**Listed entries:**
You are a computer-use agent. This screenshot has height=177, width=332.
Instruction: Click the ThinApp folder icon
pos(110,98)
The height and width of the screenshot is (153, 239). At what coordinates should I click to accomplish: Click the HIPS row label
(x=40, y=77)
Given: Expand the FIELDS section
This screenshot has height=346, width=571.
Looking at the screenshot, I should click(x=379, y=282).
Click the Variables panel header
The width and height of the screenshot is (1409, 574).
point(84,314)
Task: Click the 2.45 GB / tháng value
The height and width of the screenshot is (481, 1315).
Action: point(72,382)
* * *
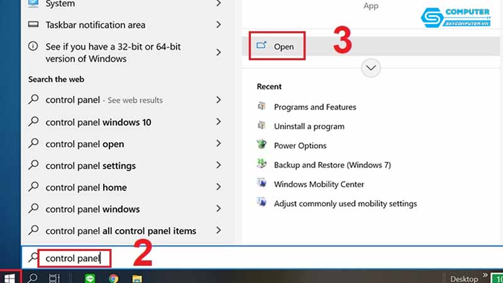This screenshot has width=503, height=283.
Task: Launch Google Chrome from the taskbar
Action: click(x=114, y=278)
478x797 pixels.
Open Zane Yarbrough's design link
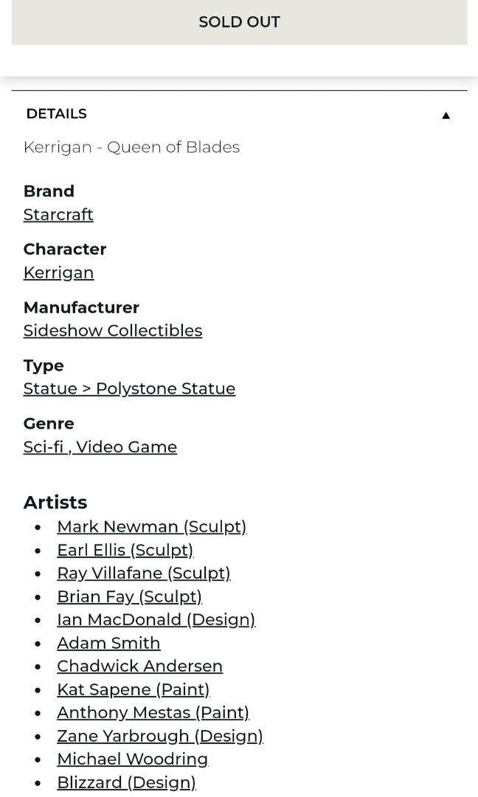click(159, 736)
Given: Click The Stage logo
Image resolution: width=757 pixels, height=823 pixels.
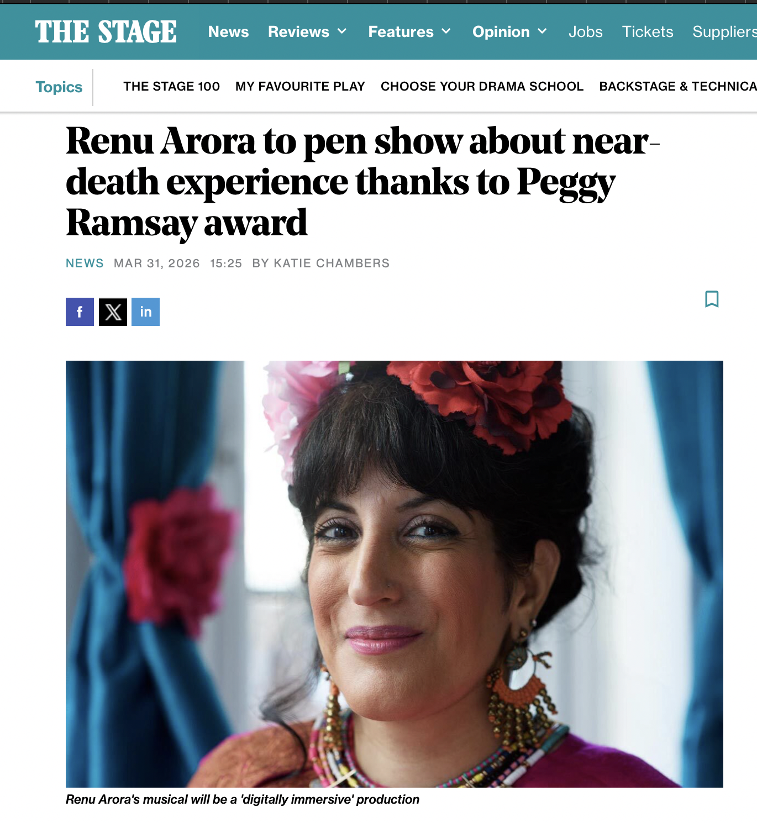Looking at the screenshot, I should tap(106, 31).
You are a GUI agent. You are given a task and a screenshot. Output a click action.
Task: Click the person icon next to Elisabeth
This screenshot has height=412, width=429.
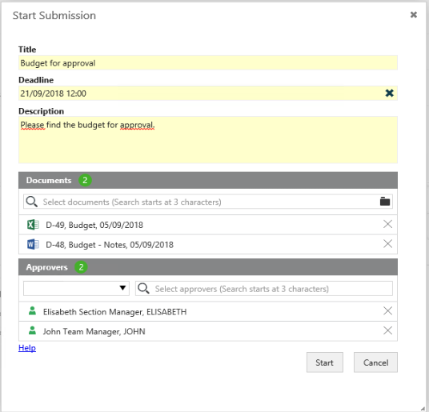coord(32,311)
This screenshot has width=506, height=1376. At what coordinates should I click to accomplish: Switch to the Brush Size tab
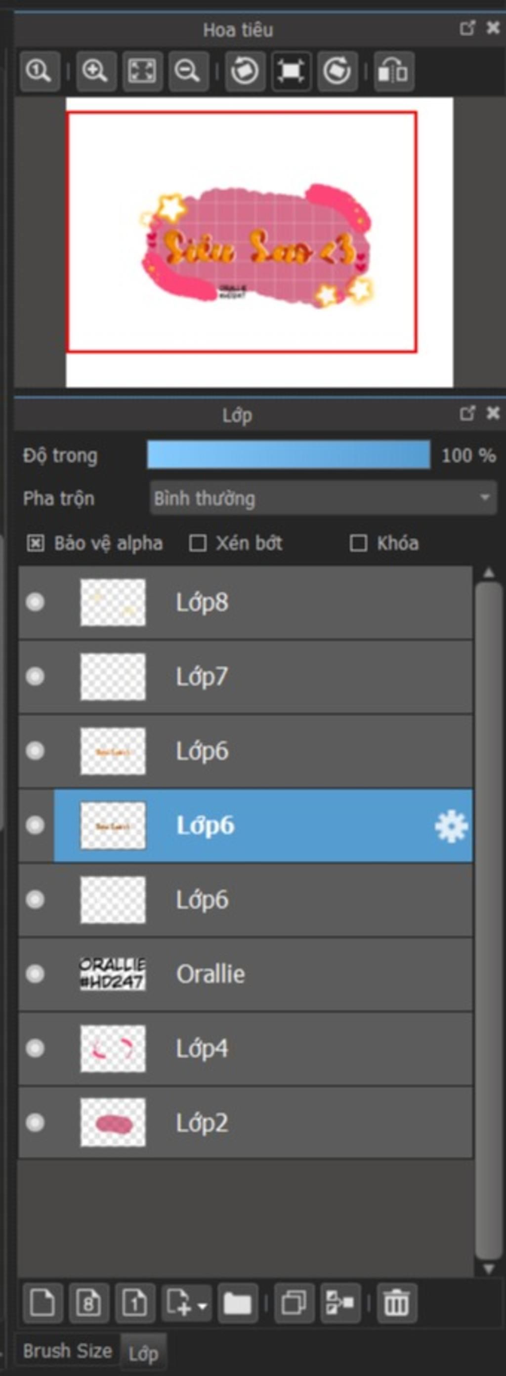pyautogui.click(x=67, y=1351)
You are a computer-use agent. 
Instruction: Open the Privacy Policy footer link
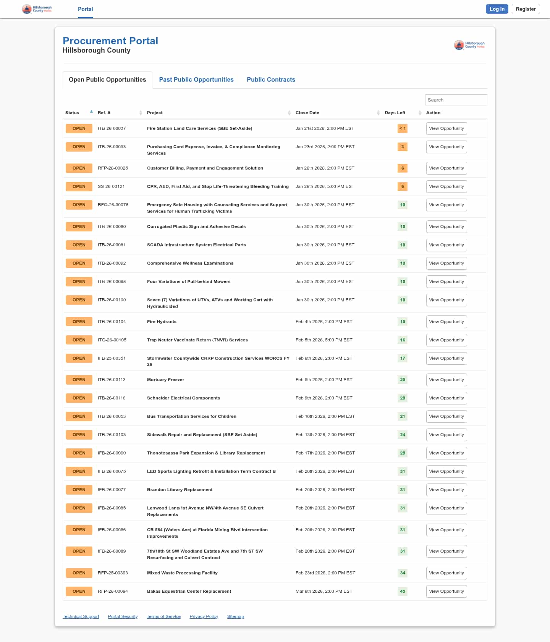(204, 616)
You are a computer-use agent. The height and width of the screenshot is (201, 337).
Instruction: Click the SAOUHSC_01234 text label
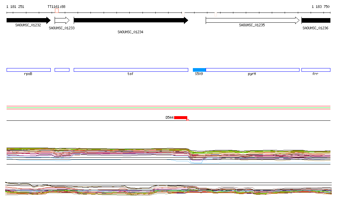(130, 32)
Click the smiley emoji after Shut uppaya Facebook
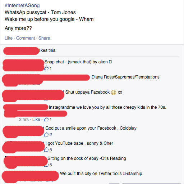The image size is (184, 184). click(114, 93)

**Work instruction:** Above are the entries; copy out every line among them that contains the word "computer".

**Reply to the exercise:**
You are a computer-use agent. This screenshot has height=177, width=332.
You are a computer-use agent. 
You are a computer-use agent. The height and width of the screenshot is (201, 337).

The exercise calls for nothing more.